ESTRAGO DA NAÇÃO

7/24/2005

Farpas Verdes CCLXI

Quando hoje na televisão assisti ao Presidente da República elogiar os bombeiros voluntários pelo trabalho no combate aos incêndios florestais, surgiu-me na cabeça uma analogia: o discurso de um presidente de um clube de terceira divisão que elogia os seus jogadores amadores (que não têm tempo para treinar e aprender tácticas) por terem dado o litro dentro do campo, apesar da copiosa derrota.

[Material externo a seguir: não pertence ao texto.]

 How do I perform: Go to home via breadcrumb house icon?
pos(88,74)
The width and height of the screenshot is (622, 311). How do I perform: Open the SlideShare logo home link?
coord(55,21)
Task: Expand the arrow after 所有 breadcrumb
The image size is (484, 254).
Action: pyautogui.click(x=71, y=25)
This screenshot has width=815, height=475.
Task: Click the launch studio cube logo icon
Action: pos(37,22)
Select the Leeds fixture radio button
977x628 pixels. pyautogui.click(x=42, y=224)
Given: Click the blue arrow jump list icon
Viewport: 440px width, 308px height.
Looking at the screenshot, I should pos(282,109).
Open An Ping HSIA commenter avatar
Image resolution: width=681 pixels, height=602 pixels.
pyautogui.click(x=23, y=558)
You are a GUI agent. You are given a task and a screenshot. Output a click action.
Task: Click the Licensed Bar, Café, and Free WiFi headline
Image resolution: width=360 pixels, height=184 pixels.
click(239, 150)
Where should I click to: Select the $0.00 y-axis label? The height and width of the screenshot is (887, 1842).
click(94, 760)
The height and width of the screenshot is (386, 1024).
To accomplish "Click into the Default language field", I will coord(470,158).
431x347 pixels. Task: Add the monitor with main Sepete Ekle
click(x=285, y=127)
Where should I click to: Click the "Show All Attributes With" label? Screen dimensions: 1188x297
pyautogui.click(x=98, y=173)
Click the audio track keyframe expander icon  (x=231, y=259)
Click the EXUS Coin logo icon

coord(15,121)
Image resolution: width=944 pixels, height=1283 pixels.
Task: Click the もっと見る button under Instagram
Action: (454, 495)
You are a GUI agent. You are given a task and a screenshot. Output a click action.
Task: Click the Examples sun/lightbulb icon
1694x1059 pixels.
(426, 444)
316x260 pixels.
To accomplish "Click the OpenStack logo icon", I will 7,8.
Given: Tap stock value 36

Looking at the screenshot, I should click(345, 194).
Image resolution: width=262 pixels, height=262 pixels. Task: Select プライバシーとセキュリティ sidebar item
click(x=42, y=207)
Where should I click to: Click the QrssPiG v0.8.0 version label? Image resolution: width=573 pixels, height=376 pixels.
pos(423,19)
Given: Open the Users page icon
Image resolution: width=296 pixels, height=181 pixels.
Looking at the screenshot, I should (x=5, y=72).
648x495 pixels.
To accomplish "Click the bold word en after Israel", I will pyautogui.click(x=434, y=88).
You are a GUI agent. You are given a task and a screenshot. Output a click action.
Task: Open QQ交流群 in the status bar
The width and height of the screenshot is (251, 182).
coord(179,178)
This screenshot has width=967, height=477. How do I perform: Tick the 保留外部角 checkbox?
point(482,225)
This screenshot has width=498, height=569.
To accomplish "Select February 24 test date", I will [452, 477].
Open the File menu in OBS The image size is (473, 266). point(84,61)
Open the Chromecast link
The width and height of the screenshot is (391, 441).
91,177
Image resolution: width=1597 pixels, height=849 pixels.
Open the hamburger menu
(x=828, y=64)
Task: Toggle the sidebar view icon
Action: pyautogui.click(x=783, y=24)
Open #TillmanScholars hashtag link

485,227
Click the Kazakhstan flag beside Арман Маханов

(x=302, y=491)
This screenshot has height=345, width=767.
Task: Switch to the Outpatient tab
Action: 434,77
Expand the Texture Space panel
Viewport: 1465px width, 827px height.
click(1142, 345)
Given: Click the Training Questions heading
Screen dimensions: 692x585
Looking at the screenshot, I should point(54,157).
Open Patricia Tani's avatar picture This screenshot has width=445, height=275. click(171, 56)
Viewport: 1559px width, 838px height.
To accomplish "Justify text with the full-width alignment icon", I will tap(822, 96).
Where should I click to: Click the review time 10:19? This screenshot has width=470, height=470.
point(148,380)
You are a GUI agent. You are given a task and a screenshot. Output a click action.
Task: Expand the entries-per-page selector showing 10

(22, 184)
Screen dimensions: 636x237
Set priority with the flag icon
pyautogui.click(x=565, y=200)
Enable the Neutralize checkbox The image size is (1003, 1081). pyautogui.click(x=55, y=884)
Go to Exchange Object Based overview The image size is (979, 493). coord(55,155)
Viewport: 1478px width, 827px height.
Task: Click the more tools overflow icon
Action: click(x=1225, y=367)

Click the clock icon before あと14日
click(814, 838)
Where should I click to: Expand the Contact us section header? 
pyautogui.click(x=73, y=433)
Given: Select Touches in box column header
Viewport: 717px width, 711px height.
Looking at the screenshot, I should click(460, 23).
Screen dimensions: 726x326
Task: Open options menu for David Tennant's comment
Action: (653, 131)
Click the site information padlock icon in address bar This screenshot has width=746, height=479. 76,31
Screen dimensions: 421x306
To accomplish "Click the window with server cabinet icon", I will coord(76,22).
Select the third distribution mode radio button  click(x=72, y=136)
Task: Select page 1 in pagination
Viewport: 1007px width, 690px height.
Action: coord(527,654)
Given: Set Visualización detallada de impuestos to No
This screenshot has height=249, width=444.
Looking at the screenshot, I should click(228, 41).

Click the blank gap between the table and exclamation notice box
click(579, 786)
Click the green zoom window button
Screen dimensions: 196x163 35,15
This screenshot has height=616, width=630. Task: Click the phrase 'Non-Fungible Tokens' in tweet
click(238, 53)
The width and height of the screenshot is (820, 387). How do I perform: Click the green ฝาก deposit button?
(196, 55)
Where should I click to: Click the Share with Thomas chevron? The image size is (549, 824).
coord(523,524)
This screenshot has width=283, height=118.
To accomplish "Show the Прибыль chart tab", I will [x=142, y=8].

Aquilo que pretendo dizer com isto é o seguinte: longe de mim responsabilizar os bombeiros voluntários pela situação catastrófica dos incêndios florestais. Não são eles os responsáveis pela má gestão da floresta, não são eles que os põem e estão - como bombeiros - a apanhar com as consequências de um conjunto vasto de irresponsabilidades que grassam no país. Não é a eles que se deve apontar responsabilidades: eles fazem o que podem; a maioria tem a sua profissão, tem um indiscutível mérito de «sacrifício», ou seja, fazem o que podem.

Mas o problema é exactamente este: a salvaguarda da floresta - riqueza ecológica, paisagística e económica do país - não pode estar à mercê de abnegados voluntaristas que «fazem o que podem». Preferia abnegados «mercenários» que «fazem o que devem». Isto é, preferia profissionais - a ganharem bem, a serem bem treinados e equipados, a poderem ser responsabilizados e a serem elogiados - não por serem voluntariosos, mas sim por serem eficazes e eficientes no combate às chamas.

A questão essencial será - fazendo uma comparação futeboleira - em poupar e ter uma equipa de bons rapazes e baratinha mas que é goleada ou ter uma equipa de bons rapazes e cara mas que vence. É que, ao contrário do futebol, ter uma equipa baratinha na defesa da floresta acaba por custar mais do que apostar numa equipa cara...

Tudo isto para defender que enquanto não deixarmos de apostar em bombeiros voluntários sem treino e os substituirmos (ou adaptá-los) em bombeiros profissionais (com treino e conhecimentos de combate), os elogios do Presidente da República continuarão ano após ano a coinciderem com uma floresta cada vez mais calcinada.